• _Task requirements_: Lift out all lines below that contain "This".

• _Material provided_:
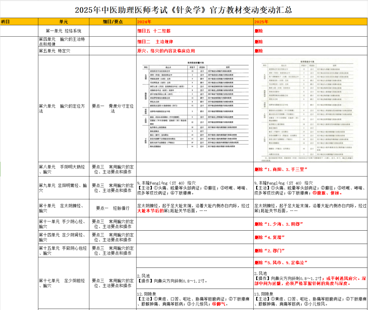
Task: Select the 删除 "4.复溜" cell
Action: point(310,237)
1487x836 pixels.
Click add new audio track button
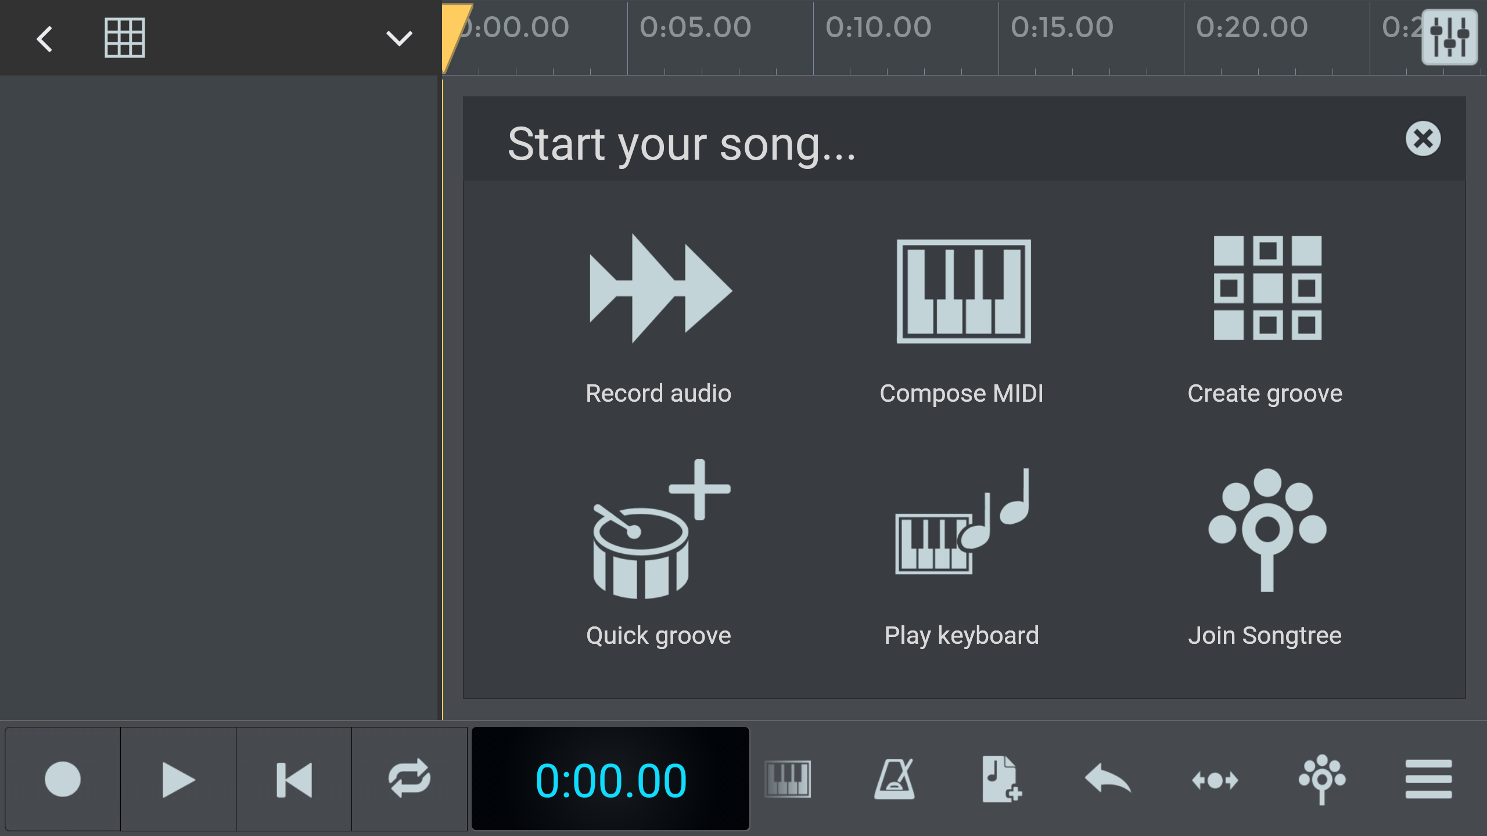1000,780
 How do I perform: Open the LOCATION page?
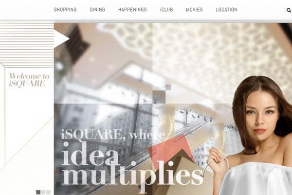coord(226,10)
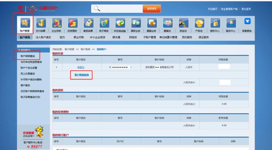Open the 集团结算 group settlement icon

click(x=88, y=23)
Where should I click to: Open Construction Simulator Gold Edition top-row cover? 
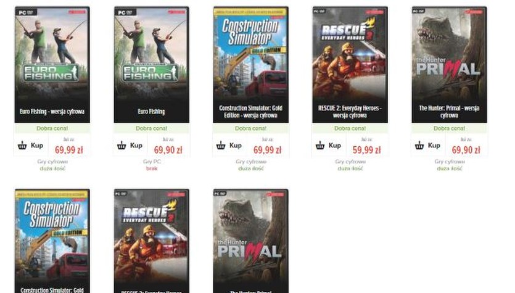tap(250, 65)
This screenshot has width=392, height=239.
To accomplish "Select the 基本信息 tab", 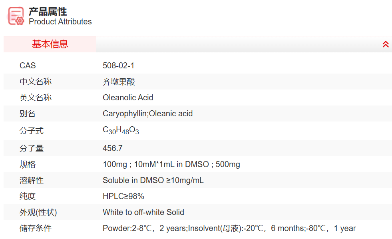I will point(50,44).
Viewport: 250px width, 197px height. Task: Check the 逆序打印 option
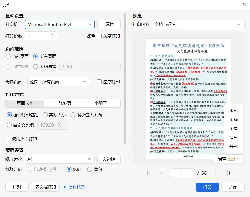point(99,82)
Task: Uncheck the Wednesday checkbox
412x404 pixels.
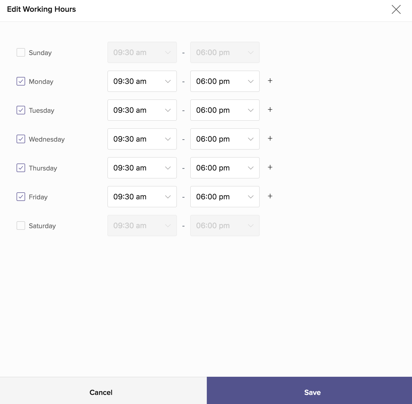Action: point(21,139)
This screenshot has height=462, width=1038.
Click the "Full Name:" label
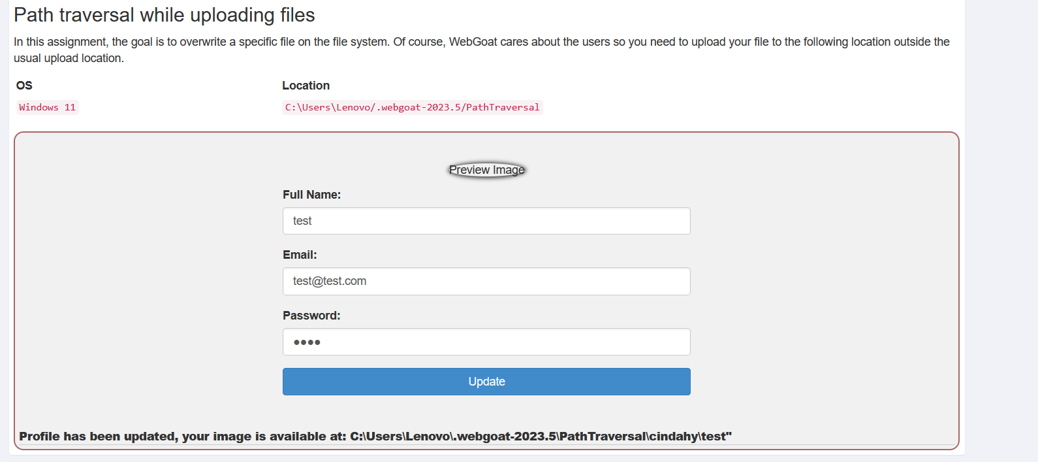click(311, 195)
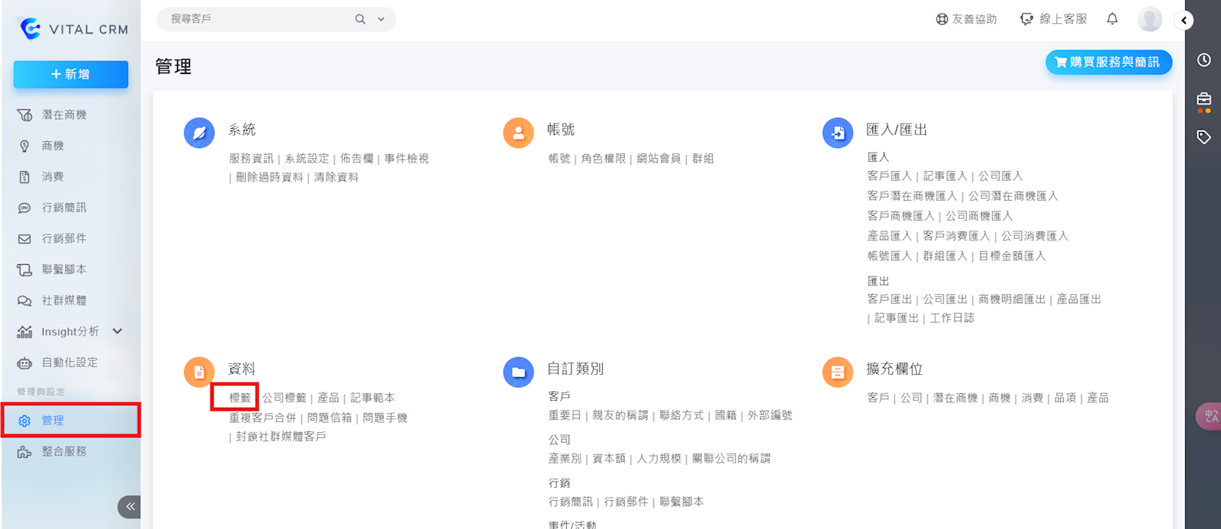Click the translate floating icon at right edge
1221x529 pixels.
coord(1210,417)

• _Answer box_:
This screenshot has width=392, height=239.
This screenshot has height=462, width=1038.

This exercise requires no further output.